Collected data
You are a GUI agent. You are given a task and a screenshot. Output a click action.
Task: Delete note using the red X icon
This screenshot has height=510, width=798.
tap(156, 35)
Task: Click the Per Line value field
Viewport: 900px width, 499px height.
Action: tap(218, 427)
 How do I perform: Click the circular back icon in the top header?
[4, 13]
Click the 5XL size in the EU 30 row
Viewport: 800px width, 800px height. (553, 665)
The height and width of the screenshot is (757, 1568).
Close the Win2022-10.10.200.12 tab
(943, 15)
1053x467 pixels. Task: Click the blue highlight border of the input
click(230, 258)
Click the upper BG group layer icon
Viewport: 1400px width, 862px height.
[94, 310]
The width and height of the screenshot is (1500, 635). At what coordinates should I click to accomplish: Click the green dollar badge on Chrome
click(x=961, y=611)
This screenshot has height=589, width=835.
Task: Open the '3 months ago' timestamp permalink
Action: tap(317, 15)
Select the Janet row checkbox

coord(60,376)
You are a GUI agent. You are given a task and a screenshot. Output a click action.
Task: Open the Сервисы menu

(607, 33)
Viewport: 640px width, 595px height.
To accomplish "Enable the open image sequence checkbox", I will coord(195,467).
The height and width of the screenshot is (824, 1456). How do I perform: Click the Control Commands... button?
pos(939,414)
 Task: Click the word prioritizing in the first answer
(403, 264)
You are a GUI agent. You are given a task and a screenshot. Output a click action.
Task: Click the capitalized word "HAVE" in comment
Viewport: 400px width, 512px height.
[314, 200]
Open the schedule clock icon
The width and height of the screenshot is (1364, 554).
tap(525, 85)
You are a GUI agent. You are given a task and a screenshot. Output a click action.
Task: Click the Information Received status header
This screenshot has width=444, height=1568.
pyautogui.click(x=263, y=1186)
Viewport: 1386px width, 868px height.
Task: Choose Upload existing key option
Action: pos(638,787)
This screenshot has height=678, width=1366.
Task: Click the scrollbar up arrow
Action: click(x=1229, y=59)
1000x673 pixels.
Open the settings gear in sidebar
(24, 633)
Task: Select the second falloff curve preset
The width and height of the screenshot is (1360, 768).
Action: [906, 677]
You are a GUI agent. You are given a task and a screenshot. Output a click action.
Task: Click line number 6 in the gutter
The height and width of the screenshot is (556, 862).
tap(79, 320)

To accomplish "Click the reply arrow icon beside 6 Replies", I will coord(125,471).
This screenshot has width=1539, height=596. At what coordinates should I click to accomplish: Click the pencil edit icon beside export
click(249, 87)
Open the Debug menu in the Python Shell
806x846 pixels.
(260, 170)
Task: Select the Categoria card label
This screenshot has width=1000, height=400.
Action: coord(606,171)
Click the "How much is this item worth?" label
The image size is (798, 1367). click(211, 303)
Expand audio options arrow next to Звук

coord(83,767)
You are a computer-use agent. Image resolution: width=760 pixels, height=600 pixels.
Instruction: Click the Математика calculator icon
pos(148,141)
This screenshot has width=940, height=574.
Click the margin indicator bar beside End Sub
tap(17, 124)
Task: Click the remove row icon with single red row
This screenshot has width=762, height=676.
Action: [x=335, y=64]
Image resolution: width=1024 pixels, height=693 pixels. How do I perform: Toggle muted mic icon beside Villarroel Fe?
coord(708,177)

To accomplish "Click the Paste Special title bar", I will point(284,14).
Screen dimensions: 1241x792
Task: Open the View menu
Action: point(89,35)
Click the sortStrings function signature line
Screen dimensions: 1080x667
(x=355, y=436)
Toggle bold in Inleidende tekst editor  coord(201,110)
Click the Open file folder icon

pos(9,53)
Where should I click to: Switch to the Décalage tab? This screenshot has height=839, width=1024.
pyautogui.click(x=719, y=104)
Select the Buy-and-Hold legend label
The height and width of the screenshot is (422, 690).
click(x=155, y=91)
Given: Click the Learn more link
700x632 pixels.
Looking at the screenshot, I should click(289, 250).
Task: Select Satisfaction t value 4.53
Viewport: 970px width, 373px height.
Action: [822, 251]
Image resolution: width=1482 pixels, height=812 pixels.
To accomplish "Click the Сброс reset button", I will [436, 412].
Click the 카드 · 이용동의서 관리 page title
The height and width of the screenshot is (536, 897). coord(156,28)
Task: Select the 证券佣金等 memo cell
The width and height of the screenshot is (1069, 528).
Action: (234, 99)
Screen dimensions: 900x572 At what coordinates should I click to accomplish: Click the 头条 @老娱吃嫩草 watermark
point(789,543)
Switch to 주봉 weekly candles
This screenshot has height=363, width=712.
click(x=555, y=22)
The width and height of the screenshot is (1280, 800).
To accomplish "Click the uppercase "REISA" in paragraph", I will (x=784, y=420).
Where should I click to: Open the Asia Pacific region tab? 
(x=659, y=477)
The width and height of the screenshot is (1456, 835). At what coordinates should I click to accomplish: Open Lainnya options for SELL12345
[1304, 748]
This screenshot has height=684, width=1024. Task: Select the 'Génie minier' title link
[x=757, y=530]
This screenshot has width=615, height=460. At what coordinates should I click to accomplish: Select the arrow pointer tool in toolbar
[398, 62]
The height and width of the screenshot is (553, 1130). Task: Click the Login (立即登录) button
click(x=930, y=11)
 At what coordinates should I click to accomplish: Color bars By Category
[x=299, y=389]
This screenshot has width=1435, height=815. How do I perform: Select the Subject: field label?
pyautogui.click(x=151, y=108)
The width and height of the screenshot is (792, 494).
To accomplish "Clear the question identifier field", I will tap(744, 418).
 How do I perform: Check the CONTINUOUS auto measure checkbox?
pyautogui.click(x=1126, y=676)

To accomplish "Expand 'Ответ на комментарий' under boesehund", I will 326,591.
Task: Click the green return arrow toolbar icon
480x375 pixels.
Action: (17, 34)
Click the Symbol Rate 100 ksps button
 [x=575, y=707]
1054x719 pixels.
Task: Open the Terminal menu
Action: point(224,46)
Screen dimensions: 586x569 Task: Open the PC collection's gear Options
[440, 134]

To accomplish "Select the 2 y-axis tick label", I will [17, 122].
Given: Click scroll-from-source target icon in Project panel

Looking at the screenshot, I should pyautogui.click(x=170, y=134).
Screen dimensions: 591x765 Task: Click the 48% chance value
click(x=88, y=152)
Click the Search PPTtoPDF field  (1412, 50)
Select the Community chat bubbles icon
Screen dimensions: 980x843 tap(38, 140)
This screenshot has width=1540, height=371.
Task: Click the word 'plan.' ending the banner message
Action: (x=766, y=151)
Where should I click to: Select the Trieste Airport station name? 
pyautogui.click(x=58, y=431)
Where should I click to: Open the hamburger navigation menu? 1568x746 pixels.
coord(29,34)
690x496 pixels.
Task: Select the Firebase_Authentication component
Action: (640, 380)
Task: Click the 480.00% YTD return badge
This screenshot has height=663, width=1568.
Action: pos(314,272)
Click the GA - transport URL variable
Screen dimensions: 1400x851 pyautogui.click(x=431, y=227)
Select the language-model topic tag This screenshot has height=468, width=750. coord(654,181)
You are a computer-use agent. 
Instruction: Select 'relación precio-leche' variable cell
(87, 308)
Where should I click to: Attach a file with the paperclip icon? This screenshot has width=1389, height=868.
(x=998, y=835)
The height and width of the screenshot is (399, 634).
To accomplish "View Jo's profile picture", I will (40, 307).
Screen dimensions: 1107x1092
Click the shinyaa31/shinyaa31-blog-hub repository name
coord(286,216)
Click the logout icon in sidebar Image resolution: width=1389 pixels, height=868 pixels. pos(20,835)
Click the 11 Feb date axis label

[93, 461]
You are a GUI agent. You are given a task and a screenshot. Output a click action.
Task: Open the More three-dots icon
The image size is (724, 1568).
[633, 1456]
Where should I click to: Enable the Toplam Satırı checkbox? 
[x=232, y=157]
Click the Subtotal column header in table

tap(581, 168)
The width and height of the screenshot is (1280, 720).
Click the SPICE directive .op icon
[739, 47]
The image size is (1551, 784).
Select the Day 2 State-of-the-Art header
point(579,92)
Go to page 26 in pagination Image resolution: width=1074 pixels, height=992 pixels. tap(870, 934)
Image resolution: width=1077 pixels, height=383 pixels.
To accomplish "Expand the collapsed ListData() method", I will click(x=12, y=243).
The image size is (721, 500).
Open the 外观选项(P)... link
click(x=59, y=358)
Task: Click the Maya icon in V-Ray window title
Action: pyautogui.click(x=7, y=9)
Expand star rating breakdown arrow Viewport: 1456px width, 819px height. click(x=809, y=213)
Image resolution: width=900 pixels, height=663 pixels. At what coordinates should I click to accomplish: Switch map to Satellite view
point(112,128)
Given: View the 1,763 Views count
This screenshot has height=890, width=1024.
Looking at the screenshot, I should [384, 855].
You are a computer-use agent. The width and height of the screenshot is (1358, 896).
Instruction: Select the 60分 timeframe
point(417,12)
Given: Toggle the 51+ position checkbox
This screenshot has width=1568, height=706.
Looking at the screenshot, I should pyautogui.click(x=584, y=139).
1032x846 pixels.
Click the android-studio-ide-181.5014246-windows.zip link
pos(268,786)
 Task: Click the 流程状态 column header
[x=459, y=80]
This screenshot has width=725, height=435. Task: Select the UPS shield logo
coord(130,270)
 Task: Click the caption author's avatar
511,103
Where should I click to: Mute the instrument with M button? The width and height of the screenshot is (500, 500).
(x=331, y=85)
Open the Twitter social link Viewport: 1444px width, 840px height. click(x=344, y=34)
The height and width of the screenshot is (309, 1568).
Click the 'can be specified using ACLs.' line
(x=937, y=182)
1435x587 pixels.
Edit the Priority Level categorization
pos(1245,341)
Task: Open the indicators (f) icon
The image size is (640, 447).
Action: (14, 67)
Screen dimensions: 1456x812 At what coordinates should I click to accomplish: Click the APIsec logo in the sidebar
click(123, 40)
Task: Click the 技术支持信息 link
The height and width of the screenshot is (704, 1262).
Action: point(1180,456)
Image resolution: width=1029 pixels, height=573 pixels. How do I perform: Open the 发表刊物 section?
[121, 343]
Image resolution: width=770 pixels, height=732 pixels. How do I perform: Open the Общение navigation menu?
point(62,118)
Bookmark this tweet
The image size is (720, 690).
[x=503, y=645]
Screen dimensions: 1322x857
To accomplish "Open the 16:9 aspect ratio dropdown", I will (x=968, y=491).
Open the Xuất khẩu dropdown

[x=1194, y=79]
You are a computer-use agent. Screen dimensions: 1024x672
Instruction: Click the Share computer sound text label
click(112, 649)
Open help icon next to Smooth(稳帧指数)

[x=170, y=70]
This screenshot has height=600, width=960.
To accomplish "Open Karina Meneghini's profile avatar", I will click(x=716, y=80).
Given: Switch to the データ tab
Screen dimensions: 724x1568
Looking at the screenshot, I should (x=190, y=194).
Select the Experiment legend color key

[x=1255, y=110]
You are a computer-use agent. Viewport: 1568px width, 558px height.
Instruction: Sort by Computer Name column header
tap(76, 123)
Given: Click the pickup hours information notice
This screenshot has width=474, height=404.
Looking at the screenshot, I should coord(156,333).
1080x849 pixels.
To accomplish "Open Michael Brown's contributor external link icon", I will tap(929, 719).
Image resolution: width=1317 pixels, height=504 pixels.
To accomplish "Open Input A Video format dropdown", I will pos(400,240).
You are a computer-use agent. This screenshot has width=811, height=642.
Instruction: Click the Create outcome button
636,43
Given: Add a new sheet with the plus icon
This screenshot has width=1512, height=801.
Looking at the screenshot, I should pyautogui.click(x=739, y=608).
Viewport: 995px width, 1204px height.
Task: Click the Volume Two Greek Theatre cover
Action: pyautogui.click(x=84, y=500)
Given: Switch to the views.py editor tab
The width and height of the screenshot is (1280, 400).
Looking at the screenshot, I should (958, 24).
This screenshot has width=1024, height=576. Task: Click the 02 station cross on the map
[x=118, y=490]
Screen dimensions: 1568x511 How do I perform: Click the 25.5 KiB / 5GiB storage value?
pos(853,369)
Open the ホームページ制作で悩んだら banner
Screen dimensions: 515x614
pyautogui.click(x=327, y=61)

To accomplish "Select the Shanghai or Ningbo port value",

EXERCISE PROMPT =
Which lines in the records above contain the word "profile"? Return each of them.

RESULT =
To accomplish "View Jo's profile picture", I will (40, 307).
To accomplish "Open Karina Meneghini's profile avatar", I will click(x=716, y=80).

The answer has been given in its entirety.